Abstract
Objectives:
Studies have reported an association between migraine and white matter hyperintensities on T2-weighted brain magnetic resonance imaging (MRI) in adults. The aim of the present study was to evaluate white matter MRI brain findings in pediatric patients with migraine.
Methods:
The medical files and imaging scans of all 194 patients who underwent brain MRI at the headache clinic of a tertiary medical center in 2008–2011 were reviewed.
Results:
Mean age was 10.9 ± 3.5 years. Migraine was diagnosed in 131 patients and other disorders in 63. In the migraine group, findings on physical and laboratory examinations were within normal range. White matter lesions were identified on MRI scan in 14 children with migraine (10.6%) and none of the children with other disorders (
Conclusions:
In a headache clinic of a tertiary pediatric medical center, white matter lesions are found in about 10% of pediatric patients with migraine.
Introduction
Headache is a very common symptom in adults and children, accounting for 18 million outpatient visits in the United States each year (1,2). Migraine is a type of disabling headache associated with a wide range of autonomic nervous system dysfunctions (2). Several studies in adults have reported an association between migraine and white matter lesions on brain magnetic resonance imaging (MRI), and a higher risk of white matter lesions in patients with migraine than in healthy controls (3–7). The lesions are largely suspected to be ischemic, but their true etiology is unknown (4–7). In children, neuroimaging is not routinely used in the evaluation of recurrent headache, but it is necessary when there is a primary concern of possible brain tumor or other organic abnormalities. The numerous reports in the literature on the indications for imaging in the pediatric age group (1,2,8,9) led to the formulation of specific guidelines by the Quality Standards Subcommittee of the American Academy of Neurology and the Practice Committee of the Child Neurology Society (2). They stipulate that patients with recent-onset headache, defined as headache of less than three months’ duration, represent a distinct group at high risk of abnormal findings on MRI that may require surgical intervention (10).
The aim of the present study was to evaluate white matter brain lesions in pediatric patients with migraine.
Patients and methods
The study was conducted at the headache clinic, Ambulatory Day Hospitalization Center, of a pediatric tertiary medical center. Most of the patients who attend the clinic are referred by their primary physician after prolonged follow-up. The electronic database of the clinic was searched for all newly admitted patients who underwent MRI evaluation for a diagnosis of headache in 2008–2011. Data on background and clinical and imaging parameters were collected from the medical files; the diagnoses were categorized by a pediatrician and not by the neuroradiologist. The MRI scans were reassessed by a pediatric neuroradiologist blinded to the clinical parameters and diagnoses. The study was approved by the hospital’s Research Ethics Board.

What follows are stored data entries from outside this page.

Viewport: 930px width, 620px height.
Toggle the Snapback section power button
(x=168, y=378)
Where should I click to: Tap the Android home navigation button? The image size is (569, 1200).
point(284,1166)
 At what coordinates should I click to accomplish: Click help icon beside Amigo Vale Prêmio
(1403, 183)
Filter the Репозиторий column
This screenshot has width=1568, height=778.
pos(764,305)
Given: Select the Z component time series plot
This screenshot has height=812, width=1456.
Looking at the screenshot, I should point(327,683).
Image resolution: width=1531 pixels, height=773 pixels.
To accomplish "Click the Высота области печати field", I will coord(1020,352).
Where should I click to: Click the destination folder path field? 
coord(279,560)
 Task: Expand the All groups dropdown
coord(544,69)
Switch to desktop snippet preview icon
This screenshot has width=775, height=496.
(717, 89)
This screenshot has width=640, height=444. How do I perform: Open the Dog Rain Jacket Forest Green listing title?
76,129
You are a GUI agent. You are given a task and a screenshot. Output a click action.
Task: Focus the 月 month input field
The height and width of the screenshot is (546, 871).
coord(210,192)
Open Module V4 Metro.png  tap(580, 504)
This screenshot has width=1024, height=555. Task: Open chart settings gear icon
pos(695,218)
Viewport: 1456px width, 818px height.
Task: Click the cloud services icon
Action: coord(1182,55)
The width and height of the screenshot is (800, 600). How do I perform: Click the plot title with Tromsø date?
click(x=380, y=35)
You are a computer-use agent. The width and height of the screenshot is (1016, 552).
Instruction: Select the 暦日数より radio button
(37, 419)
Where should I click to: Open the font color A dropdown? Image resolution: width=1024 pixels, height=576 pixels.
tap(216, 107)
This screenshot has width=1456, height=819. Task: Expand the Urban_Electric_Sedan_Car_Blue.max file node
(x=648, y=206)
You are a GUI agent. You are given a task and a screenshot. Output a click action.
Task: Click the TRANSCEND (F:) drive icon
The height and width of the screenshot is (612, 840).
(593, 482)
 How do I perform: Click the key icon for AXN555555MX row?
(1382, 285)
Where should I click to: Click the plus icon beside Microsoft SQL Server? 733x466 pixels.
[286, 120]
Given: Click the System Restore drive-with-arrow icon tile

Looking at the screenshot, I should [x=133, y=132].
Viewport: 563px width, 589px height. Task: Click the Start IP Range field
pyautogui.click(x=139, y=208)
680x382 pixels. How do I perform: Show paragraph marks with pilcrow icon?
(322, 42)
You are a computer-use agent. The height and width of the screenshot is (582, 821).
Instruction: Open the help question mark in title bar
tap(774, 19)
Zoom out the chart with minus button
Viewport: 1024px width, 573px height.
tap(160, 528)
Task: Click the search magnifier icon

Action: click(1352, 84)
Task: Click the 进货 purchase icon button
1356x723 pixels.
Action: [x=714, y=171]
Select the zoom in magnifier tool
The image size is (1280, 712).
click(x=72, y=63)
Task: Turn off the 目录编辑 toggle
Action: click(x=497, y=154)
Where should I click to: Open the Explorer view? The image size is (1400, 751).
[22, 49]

For diagnosis of complaints of headache at the headache clinic, older children and the parents of younger children are routinely asked to complete a standard headache questionnaire based on the 2004 revised criteria for children of the International Headache Society (International Classification of Headache Disorders) (11). Items cover the frequency, duration, and nature of the headaches, degree of disability caused by the headaches, and related symptoms. For very young children whose verbal communication is limited, headache frequency is determined by both the child's complaints and the parents’ impression from the child's behavior. Patients and parents are also asked to maintain a headache calendar for at least one month before each scheduled visit in which they record every event of headache and the resulting disability.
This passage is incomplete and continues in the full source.